All of the above are worth considering, but to be fair, there are well-accepted development practices as well as built-in protections in modern browsers that protect against the most severe cases noted.
It's also worth noting that there are three ways that third-party code can run in the context (that is, sharing the same browser DOM) as your web pages: 1) JS that you include and render along with your page, e.g. Google Analytics, or 2) Bookmarklets that the user controls (e.g. Spritzlet or Pinterest), and 3) browser extensions or toolbars. The latter two are almost completely out of your control; the first is something you can audit to some degree.
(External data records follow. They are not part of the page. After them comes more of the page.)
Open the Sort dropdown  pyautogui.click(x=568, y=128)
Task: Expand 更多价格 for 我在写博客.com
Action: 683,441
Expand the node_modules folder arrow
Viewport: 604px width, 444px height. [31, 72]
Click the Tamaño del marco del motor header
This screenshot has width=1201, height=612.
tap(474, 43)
By far the most important thing to ensure is that the web servers you do control that serve and respond to the client (browser, bot, malware) are locked down. XSS, CSRF, SQL Injection and multiple other attack vectors are within your control on the server side. You would have to explicitly allow CORS on your server side, but if you do, make sure you know what you're doing, and be particularly vigilant. This is not to say this stuff is all easy or obvious or anything, but it's entirely independent of whether it the vulnerability is breached via JS or any other method.
Assuming you have protected your web server and locked down the endpoints that can be called, the rest of what goes wrong falls into a different class. JS (and plugins/extensions/toolbars/bookmarklets) can do a wide range of bad things -- keystroke loggers, injection of harmless looking elements that actually send data elsewhere, and so on. All of these are executed by the browser.
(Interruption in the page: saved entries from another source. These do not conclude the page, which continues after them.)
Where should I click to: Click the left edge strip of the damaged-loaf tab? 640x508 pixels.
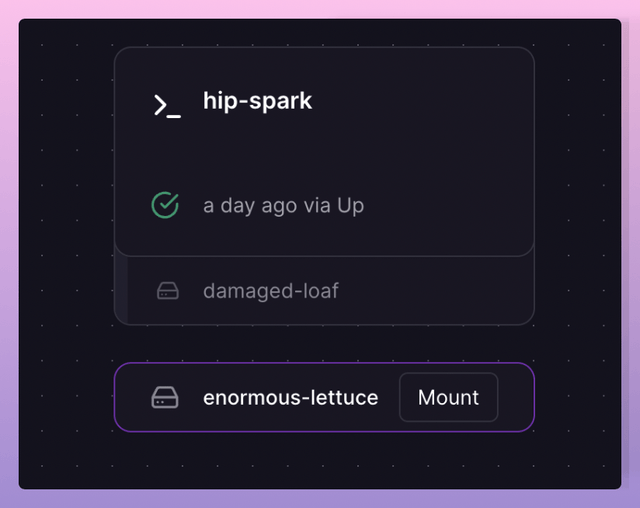121,290
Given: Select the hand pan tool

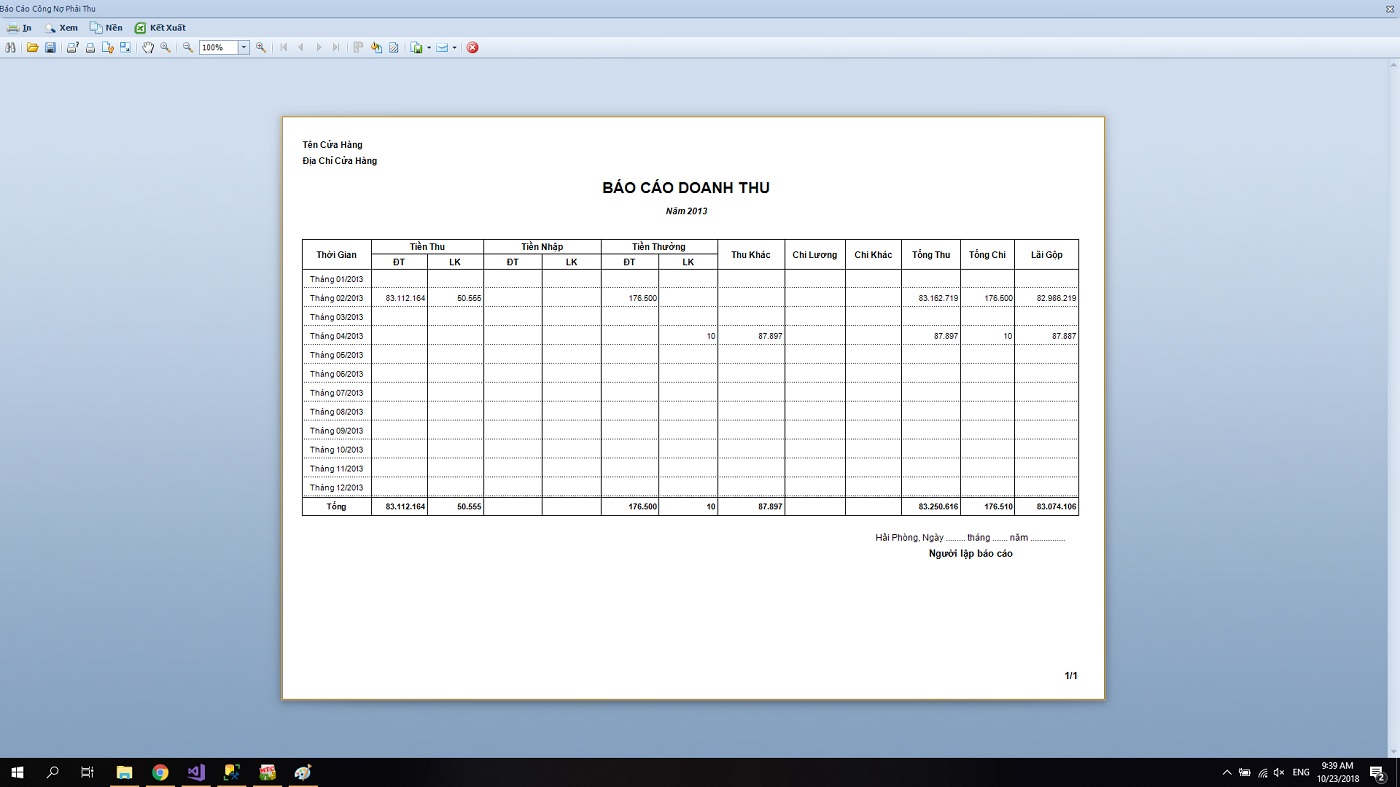Looking at the screenshot, I should [148, 47].
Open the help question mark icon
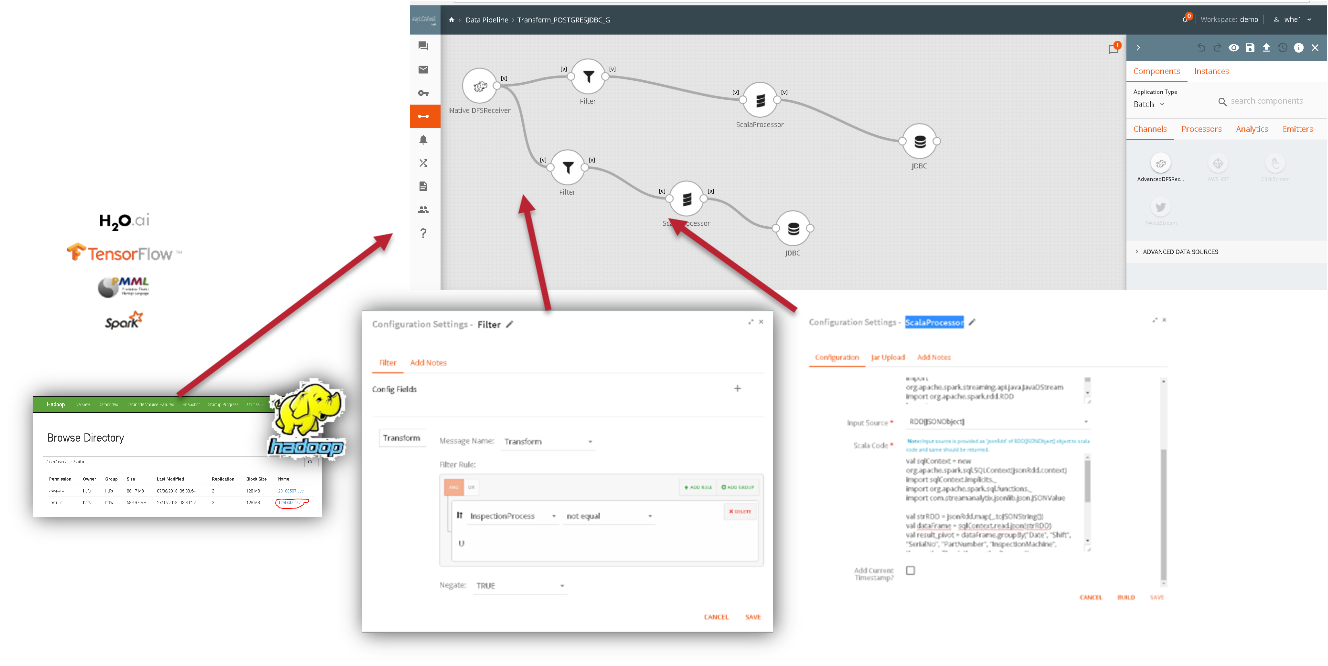The height and width of the screenshot is (666, 1328). pos(423,233)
If you're serving the JS on behalf of a third party, you should be careful to trust and verify the source. A Google Analytics snippet is probably safe. A third-party ad-serving widget might be worth looking into more carefully. In all cases, the code behind these can be inspected: if the browser can run it, you can see the JS code and decide: is this something you want on your site?
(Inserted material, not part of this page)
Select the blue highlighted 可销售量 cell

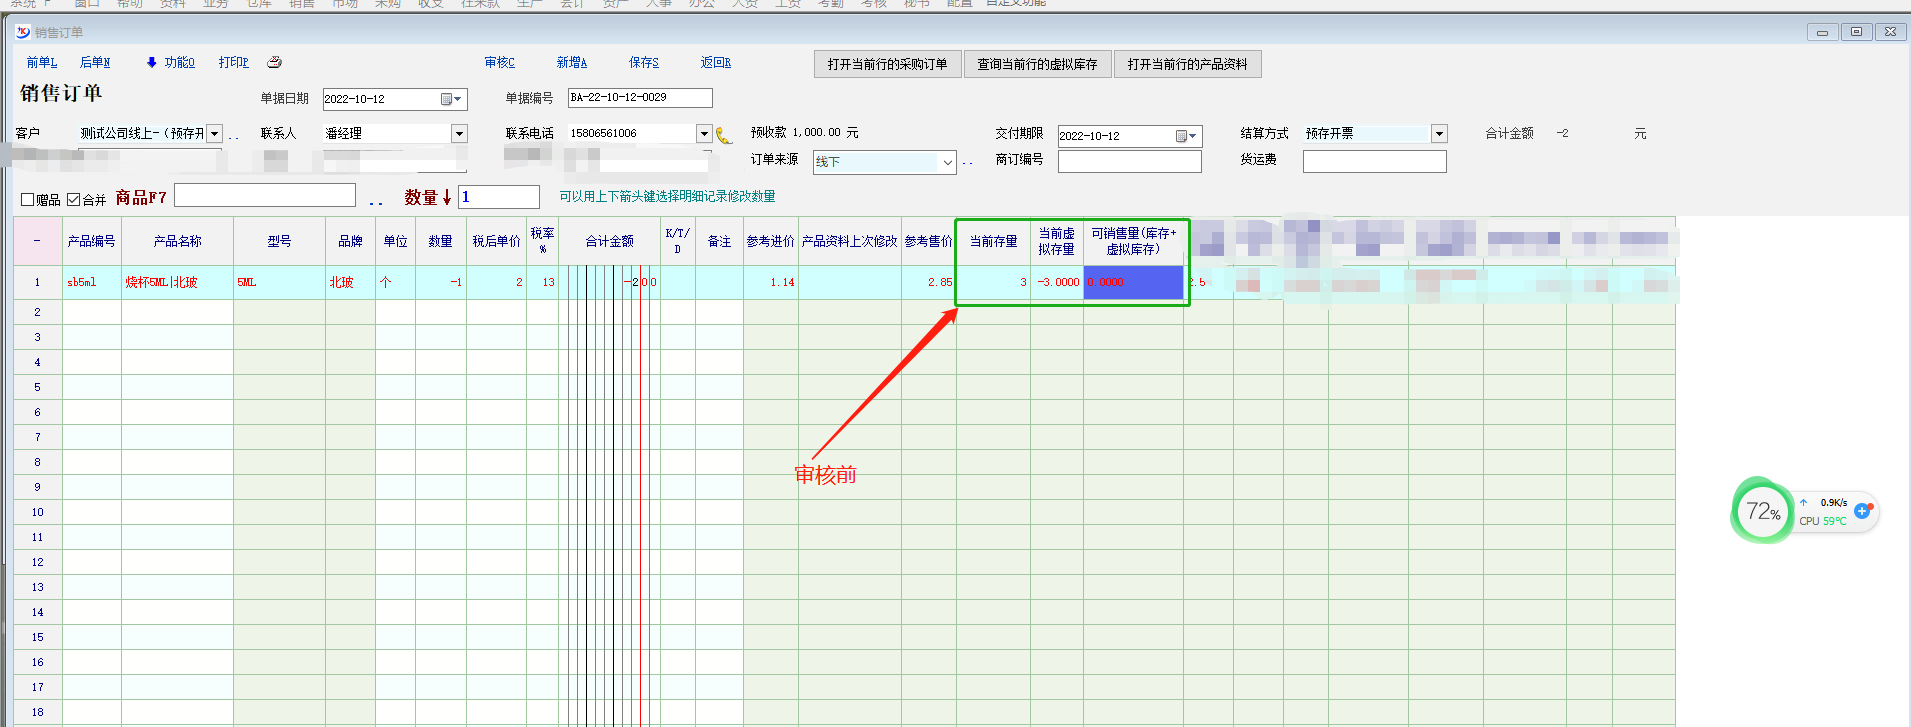click(x=1133, y=282)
JavaScript is a powerful tool. But in the end, JS is software that the browser execute and so we put a lot of faith in browsers and operating systems that run them to ensure safety. JS is not software that has particular magical abilities to breach your server or make your server do stuff it's not designed to do.
There's little to nothing your site can do that allows JS to arbitrarily execute code on a the user's computer -- it is the user that must have recent updates to browsers and OS, etc. You could detect old versions and post warnings to be a nice guy, but that's about it.
Secure your server, install updates, make sure your code is safe, avoid serving JS from unknown third parties. And then, make sure your site is registered with Google Webmaster Tools which will notify you if your site is hacked in many cases, and if you can afford it, get a service that scans your site for vulnerabilities.